Perché vanno superate le ingiuste penalizzazioni oggi vigenti sul trattamento di malattia, sul diritto alla salute, sulle decurtazioni delle indennità di amministrazione, sul mancato riconoscimento del diritto alla carriera. Per ridare voce alle lavoratrici e ai lavoratori e ai loro rappresentanti, riportando alla contrattazione tutti gli aspetti relativi all’organizzazione del lavoro e degli orari, della formazione e della digitalizzazione, condizioni necessarie per affrontare al meglio i prossimi mesi e le sfide che le Amministrazioni dovranno affrontare per assecondare i progetti di rilancio economico e sociale post pandemia.

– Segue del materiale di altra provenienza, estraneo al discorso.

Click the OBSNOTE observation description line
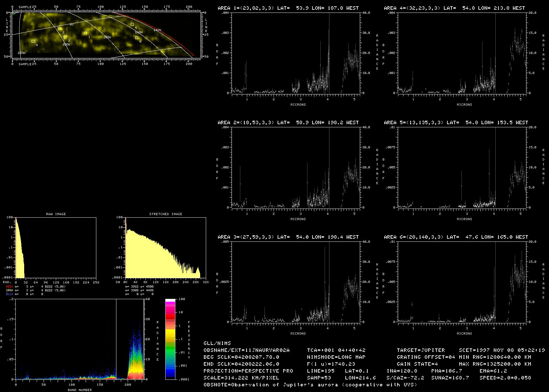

La CSE ritiene che una parte consistente delle risorse che dovranno affluire dal recovery fund ai progetti di riforma e modernizzazione della PA vadano destinate non solo alle infrastrutture logistiche e infrastrutturali, ma anche allo sviluppo e alla valorizzazione delle risorse umane, attraverso una straordinaria operazione di nuove assunzioni e di formazione diffusa e mirata, per ridefinire i processi lavorativi, i profili e gli inquadramenti all’interno dei nuovi ordinamenti professionali.

Questi sono i motivi per i quali la CSE ha ribadito la necessità di fare presto, senza indugiare in teatrini al rimpallo che rispondono solo alla logica miope di disegnare i comparti di contrattazione a seconda di come si è presenti o meno nelle diverse amministrazioni, mettendo al primo posto non gli interessi de personale, ma quelli della propria sopravvivenza sindacale.

Se si tratta di fare qualche aggiustamento all’interno dei comparti lo si faccia, presto e bene, senza però, come è avvenuto ieri in riunione da parte di alcuni, mettere in discussione lo specifico comparto della Presidenza del Consiglio, previsto esplicitamente dalla norma, solo perché in quell’importante e nevralgico settore, non si è presenti sindacalmente, giocando pretestuosamente sullo stallo oggi in corso in quell’Amministrazione per il rinnovo del CCNL 2016-2018.

La CSE in questi mesi ha lavorato con impegno per dare ai lavoratori della PCM un buon contratto, consapevole della necessità di allineare temporalmente questo comparto alla stagione dei rinnovi precedenti senza fargli perdere risorse stanziate e arretrati maturati, contribuendo alla stesura di un’ipotesi che al momento vede aderire Organizzazioni sindacali con una rappresentatività pari al 50, 18 % , non ancora sufficiente a dare validità ed esigibilità all’accordo.

Su questo siamo impegnati, anche in queste ore, per superare le difficoltà e le resistenze manifestatesi, denunciando anche le strumentalità e la pericolosità delle decisioni assunte dalle OO.SS. ad oggi contrarie, cercando però sempre di lavorare per costruire un consenso maggiore nell’interesse del personale.

Senza che questo significhi in alcun modo mettere in discussione lo specifico comparto di contrattazione che per la CSE è non solo previsto per legge, ma anche necessario e funzionale.

La riunione è stata aggiornata alla prima decade di febbraio.